「素晴ラシキFUN!TASY:甘城ブリリアントパーク 挿入歌」 全然大丈夫じゃない!
私が唱子さんを誘ったのは、プールと一体化したアミューズメントパークだ。どこでも、水着で歩き回れる。
「亜美さんから頂いたチケットで、楽しませていただきますわ」
「うん、一緒に遊びたくて!」
私は新調した水着と遊ぶ代金の捻出で、バイトをしていたのである。
本当はチケットまで買う予定だった。
でも、亜美ちゃんが「宿題を見てくれたお礼」として券を用意してくれたのである。それなりのツテがあったらしい。
おかげでちょっと余裕ができちゃった。
「おっしゃってくださったら、私が全額出しますのに」
「それじゃあ、友達と言えないよ! 今日は一緒に遊んでね!」
「楽しみにしてますわ!」
唱子さんの水着は、この間フリーペーパーの表紙を飾ったストライプビキニの上に、花柄パレオだ。

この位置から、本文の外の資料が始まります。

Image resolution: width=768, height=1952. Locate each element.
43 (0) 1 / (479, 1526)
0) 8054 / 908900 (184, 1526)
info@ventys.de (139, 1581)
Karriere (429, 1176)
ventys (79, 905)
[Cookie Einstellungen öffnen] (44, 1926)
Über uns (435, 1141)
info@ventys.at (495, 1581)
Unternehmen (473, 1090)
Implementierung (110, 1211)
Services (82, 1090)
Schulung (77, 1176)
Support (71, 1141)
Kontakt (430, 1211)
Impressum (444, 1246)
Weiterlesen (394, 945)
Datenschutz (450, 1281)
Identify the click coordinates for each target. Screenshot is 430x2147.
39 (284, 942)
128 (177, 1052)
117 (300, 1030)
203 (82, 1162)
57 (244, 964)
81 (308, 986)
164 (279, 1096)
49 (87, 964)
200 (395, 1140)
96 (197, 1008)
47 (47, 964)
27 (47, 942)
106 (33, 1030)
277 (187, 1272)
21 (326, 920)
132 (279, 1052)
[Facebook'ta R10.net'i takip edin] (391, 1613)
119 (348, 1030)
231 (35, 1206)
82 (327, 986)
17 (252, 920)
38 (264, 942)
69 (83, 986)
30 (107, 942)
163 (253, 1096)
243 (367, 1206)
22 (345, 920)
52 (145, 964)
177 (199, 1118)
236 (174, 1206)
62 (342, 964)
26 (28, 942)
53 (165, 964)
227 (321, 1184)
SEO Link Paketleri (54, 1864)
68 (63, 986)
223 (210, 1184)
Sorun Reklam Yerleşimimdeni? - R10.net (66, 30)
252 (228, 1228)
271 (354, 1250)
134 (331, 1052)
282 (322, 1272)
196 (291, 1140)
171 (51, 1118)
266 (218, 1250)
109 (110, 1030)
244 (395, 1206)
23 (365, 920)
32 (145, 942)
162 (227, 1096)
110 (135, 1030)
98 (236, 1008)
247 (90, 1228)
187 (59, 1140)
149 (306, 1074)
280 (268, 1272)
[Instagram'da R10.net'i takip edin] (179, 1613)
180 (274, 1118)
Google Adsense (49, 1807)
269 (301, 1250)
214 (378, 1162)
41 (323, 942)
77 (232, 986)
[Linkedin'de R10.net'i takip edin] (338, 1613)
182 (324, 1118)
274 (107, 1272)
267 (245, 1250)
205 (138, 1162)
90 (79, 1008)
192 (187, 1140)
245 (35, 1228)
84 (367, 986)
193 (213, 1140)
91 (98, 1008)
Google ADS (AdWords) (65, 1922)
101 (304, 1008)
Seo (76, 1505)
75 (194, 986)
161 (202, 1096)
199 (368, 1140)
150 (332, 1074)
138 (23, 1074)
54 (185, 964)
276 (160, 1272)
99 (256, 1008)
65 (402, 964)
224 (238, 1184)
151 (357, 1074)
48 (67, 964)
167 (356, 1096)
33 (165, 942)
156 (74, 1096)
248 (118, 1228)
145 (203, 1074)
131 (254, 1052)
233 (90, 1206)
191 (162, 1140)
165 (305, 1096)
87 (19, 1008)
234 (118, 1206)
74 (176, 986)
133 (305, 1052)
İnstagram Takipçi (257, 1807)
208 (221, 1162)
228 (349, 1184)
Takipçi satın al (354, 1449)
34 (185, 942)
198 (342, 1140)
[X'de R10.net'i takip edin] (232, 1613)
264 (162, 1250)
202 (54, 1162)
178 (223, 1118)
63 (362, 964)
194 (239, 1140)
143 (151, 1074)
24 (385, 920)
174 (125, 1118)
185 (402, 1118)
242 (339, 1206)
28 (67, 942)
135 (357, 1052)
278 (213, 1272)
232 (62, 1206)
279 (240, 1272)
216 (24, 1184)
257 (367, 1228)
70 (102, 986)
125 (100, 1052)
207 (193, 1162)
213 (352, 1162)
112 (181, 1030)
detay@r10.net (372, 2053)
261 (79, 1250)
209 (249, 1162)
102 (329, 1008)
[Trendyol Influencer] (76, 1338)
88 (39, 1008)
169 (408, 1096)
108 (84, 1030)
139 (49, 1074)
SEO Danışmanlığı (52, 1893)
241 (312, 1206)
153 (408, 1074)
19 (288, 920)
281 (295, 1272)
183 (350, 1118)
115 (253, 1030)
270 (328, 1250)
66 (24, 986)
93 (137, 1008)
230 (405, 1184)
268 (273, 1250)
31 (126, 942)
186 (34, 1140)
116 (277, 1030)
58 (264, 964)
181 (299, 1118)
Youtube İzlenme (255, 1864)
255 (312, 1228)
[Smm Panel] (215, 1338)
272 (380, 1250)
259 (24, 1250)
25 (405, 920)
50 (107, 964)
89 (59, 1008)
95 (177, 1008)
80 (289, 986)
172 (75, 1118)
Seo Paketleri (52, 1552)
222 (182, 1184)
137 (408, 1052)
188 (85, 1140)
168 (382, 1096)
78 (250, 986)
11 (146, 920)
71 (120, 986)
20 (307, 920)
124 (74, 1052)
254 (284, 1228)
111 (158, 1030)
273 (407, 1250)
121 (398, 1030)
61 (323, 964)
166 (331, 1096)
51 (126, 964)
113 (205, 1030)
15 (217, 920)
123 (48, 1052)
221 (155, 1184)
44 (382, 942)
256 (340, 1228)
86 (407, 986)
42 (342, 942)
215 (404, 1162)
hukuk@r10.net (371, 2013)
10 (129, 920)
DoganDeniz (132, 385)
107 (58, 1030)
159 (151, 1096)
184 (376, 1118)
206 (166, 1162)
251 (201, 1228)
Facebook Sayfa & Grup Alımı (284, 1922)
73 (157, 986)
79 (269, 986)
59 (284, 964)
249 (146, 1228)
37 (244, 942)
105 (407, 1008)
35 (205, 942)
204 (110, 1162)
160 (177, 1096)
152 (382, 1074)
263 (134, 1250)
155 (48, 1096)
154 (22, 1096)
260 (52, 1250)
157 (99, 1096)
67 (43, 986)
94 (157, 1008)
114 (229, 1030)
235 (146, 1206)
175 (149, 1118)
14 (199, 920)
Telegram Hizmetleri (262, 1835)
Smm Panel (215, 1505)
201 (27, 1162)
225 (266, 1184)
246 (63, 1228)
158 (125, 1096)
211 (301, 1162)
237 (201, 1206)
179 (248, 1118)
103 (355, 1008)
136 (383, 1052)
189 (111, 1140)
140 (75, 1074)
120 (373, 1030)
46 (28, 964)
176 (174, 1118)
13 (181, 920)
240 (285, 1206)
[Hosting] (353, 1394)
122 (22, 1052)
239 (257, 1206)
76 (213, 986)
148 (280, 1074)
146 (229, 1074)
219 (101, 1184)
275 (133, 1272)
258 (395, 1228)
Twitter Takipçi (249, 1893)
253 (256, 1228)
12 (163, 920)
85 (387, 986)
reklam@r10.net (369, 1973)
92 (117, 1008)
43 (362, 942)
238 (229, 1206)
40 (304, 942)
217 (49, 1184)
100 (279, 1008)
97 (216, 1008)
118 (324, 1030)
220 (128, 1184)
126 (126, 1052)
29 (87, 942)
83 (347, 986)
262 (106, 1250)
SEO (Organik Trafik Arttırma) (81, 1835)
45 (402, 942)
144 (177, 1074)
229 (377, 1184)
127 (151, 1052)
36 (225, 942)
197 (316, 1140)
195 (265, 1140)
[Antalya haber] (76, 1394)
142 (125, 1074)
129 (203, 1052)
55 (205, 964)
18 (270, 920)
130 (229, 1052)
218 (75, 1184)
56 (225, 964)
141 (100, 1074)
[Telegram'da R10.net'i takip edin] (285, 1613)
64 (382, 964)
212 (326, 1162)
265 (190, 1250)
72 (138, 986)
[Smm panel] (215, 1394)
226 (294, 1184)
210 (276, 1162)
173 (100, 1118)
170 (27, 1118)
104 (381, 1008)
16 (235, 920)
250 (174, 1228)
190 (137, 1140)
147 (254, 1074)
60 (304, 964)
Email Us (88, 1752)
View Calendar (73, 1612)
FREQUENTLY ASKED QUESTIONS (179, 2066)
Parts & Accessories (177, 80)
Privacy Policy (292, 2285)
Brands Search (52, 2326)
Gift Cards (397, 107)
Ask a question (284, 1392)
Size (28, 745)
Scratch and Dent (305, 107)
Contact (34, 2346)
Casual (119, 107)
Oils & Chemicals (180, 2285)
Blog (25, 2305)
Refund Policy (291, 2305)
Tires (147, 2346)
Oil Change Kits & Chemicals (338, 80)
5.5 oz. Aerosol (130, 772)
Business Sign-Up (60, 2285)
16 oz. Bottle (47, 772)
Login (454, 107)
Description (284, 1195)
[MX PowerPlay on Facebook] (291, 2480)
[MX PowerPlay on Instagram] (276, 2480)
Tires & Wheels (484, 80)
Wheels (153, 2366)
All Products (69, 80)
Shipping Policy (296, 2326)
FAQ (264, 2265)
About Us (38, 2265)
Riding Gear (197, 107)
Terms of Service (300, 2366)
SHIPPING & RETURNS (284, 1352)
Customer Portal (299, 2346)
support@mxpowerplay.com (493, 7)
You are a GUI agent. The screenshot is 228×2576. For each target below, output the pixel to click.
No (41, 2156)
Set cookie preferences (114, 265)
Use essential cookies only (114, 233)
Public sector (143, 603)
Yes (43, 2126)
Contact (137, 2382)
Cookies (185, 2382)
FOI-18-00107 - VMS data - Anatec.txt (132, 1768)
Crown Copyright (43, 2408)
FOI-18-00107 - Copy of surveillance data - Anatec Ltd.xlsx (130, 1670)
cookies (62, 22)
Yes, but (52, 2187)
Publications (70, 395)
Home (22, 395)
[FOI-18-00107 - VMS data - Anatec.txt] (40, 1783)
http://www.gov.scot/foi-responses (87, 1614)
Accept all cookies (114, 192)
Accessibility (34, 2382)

私はオレンジの上下ビキニに、白いTシャツと濡れてもいいデニムパンツで揃えている。
「腰で結んだTシャツのおかげで、お胸が強調されていますわね!」
「うわあ、太ったかなぁ?」
私は、お腹をつまむ。
「いいではありませんが。少しふくよかな方が健康的で」
唱子さんが言うなら、いいや。
私たちは流れるプールに流され、水鉄砲を撃ち合い、ビーチボールを弾ませた。
「まさに『素晴ラシキFUN!TASY』といった感じで楽しんでますわ!」
「甘ブリかー。いい歌だよねぇ」
ちょうど今、有線でかかっている。
「今度は、あれをやってみたいですわ!」
唱子さんが指差すのは、ウォータースライダーだった。
「結構スピード出るよ! 大丈夫?」
「なんの! 行きますわよ!」
私の手を取って、唱子さんは階段を駆け上がる。
8の字浮き輪に乗って、スライダーを滑り降りた。いつもの唱子さんからは考えられないほどの歓声が上がる。
二人して、転ぶようにプールへと落ちた。
「ぶっは! 唱子さん大丈夫だっ……たぁ⁉」
全然大丈夫じゃない!
唱子さんのビキニが流されていた!
「優歌さん、どうしましょう⁉」
「待ってて! ちょっとしばらくコレを着ててね!」
私はTシャツを脱いで、唱子さんに無理やり着せる。
絵柄があるタイプでよかった。
完全な白地だったら、それはそれで背徳感がマシマシだったろう。
唱子さんがシャツに袖を通す間に、私はビキニの上を探す。
「あった!」
プールから上がろうとした幼女の頭上に乗っていた。
「すいません。ごめんねー」
幼女の親に頭を下げ、ビキニを取らせてもらう。
「社会的に死ぬところでしたわ。ありがとうございます優歌さん」
シャツを目隠しにして、私は唱子さんにビキニをつけてあげる。